**Source data**
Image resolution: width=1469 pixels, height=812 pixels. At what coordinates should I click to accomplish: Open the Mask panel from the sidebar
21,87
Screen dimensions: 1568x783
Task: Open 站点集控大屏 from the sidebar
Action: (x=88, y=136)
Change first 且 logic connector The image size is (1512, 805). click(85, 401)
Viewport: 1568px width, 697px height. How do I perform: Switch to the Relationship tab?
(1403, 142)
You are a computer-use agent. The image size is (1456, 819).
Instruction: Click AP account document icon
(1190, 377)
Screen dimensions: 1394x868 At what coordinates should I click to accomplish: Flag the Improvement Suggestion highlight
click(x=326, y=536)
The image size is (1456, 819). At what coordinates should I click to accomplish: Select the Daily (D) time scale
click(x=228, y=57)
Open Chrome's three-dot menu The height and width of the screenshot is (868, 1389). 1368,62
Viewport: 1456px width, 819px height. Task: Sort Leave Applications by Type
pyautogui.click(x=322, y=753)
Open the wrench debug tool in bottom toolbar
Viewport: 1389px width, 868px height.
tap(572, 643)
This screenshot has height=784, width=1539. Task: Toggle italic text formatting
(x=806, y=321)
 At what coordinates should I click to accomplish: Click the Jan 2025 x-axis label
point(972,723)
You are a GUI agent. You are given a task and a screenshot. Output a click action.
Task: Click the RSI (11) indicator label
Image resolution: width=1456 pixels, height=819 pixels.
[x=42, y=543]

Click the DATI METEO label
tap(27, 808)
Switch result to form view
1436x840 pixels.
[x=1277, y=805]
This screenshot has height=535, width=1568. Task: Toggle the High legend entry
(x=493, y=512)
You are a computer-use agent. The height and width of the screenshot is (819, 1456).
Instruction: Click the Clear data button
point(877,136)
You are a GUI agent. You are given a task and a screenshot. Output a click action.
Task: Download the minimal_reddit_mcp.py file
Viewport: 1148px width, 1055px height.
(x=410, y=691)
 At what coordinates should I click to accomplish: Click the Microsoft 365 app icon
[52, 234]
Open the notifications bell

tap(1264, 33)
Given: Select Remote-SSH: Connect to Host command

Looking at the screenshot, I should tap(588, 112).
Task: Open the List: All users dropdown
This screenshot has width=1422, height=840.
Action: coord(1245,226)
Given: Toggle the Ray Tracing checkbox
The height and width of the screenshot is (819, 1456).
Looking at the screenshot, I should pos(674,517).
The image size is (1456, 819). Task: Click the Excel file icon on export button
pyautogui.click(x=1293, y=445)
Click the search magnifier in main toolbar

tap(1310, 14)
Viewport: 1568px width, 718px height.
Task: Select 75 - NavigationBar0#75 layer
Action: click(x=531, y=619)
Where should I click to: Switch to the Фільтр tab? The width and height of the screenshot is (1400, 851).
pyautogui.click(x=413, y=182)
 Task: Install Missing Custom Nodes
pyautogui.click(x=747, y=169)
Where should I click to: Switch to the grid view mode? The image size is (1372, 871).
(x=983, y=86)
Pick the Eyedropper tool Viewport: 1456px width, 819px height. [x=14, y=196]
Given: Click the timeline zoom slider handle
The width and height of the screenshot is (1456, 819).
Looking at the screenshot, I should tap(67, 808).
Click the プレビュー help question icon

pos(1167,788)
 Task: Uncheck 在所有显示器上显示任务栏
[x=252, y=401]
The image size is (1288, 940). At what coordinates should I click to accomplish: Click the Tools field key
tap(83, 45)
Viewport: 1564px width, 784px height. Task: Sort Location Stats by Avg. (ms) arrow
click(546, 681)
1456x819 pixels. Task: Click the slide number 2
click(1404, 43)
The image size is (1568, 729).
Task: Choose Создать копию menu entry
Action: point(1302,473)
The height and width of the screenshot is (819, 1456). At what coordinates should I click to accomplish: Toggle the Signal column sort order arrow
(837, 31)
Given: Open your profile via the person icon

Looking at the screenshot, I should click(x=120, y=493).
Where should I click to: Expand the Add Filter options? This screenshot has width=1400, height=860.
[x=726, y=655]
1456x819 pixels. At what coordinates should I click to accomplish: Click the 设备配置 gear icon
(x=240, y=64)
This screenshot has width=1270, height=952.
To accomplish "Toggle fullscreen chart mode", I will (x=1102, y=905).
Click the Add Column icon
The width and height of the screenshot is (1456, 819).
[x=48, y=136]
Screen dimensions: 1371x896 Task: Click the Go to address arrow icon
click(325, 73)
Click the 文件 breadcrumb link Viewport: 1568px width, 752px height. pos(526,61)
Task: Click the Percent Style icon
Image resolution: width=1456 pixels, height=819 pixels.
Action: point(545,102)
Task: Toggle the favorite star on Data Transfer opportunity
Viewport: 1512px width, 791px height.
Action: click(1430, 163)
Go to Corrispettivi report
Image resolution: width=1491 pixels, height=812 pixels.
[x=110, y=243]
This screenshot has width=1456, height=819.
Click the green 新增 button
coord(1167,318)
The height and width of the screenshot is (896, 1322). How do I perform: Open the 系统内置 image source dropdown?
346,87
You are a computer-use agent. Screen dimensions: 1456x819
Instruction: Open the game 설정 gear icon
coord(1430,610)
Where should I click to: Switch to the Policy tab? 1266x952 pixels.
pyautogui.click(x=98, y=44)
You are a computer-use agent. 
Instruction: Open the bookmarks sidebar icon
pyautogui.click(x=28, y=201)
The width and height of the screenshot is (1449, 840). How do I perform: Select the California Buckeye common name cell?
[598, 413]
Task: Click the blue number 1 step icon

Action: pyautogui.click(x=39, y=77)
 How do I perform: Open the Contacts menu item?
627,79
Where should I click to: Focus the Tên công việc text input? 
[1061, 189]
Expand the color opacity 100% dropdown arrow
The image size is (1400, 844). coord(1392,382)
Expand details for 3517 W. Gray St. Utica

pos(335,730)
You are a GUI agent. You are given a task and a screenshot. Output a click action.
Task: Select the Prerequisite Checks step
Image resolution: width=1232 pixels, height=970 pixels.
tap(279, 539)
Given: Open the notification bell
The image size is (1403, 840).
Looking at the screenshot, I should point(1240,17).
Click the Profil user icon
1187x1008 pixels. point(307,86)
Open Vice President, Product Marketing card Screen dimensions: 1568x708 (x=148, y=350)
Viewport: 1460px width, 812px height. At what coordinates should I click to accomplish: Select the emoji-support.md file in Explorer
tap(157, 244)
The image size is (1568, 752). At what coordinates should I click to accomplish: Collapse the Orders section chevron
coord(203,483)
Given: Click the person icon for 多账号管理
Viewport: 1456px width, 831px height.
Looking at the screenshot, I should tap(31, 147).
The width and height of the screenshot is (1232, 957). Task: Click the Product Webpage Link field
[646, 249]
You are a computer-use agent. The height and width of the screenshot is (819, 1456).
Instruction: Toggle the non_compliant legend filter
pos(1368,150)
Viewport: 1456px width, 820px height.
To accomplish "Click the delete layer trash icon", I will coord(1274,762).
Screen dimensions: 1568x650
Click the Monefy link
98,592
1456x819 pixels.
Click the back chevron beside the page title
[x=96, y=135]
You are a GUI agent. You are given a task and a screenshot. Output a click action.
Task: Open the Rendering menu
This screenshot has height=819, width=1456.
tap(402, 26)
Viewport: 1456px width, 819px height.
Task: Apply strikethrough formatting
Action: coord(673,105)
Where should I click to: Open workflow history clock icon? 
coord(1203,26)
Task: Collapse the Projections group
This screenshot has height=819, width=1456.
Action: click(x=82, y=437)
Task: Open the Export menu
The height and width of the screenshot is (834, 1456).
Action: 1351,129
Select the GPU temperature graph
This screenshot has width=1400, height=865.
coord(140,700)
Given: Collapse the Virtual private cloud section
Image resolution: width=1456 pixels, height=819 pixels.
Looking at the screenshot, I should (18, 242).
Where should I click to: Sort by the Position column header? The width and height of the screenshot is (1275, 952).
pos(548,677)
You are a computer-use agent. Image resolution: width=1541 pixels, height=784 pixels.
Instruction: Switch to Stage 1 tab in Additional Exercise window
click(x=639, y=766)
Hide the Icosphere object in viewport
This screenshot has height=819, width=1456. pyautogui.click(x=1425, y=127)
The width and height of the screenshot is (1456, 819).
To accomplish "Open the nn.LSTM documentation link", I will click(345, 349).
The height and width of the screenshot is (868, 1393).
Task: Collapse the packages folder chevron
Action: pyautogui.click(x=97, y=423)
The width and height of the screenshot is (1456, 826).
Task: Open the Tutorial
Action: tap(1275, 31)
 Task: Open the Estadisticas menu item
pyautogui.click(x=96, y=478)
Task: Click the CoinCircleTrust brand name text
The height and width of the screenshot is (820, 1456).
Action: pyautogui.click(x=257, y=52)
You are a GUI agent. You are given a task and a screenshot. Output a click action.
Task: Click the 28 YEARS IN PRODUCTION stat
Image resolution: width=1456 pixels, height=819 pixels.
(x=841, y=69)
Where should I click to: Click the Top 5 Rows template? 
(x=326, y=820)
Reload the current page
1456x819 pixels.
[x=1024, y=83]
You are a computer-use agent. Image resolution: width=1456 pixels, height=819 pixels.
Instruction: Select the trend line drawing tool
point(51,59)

**Task description**
Each line from the one containing "Instruction: Select the" through the final line of the records must be repeated exactly, with no line added or dropped.

**Written solution**
Instruction: Select the trend line drawing tool
point(51,59)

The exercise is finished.